'Red Notice' cast: Ryan Reynolds, Gal Gadot and Dwayne Johnson Photograph:( Instagram )
‘Red Notice’ is your quintessential fast-paced, excitement-evoking heist, but, sadly, without an innovative trail to follow or even the path that leads its audience to an oh-so-very predictable climax.
Plush locales, high-octane action sequences, elaborate car chases and of course, if-looks-could-kill level of gorgeous people. What’s not to love, right? Wrong! ‘Red Notice’ is one of those—and we say this with a heavy heart—big-budget, star-studded affairs that streaming service Netflix was perhaps counting on to bring in the big moolah. Well, big moolah it shall, critical appreciation it shall not.

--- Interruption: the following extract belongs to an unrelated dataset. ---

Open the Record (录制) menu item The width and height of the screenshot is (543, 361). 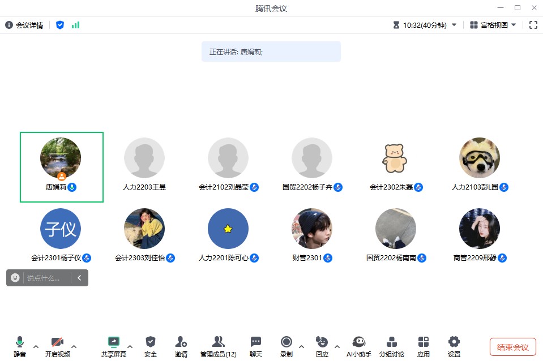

Spread across multiple touristy places, countries and continents (in no specific order)—London, Bali, Egypt, Russia, to name just a few—a flamboyant The Bishop (Gal Gadot) frames the now disgraced FBI profiler John Hartley (Dwayne Johnson) as he finds himself on the wrong side of the law. A charming, former world’s-greatest-thief Nolan Booth, however, is hell-bent on helping him clear his name. On the surface, it’s a classic arrangement of ‘convenience’—a recurring theme in the movie—but has any heist ever been simple? There’s the tussle over the title of world’s greatest thief, there’s Cleopatra’s eggs in the narrative, and then there are snitches and goons to combat.
‘Red Notice’ is your quintessential fast-paced, excitement-evoking heist, but, sadly, without an innovative trail to follow or even the path that leads its audience to an oh-so-very predictable climax.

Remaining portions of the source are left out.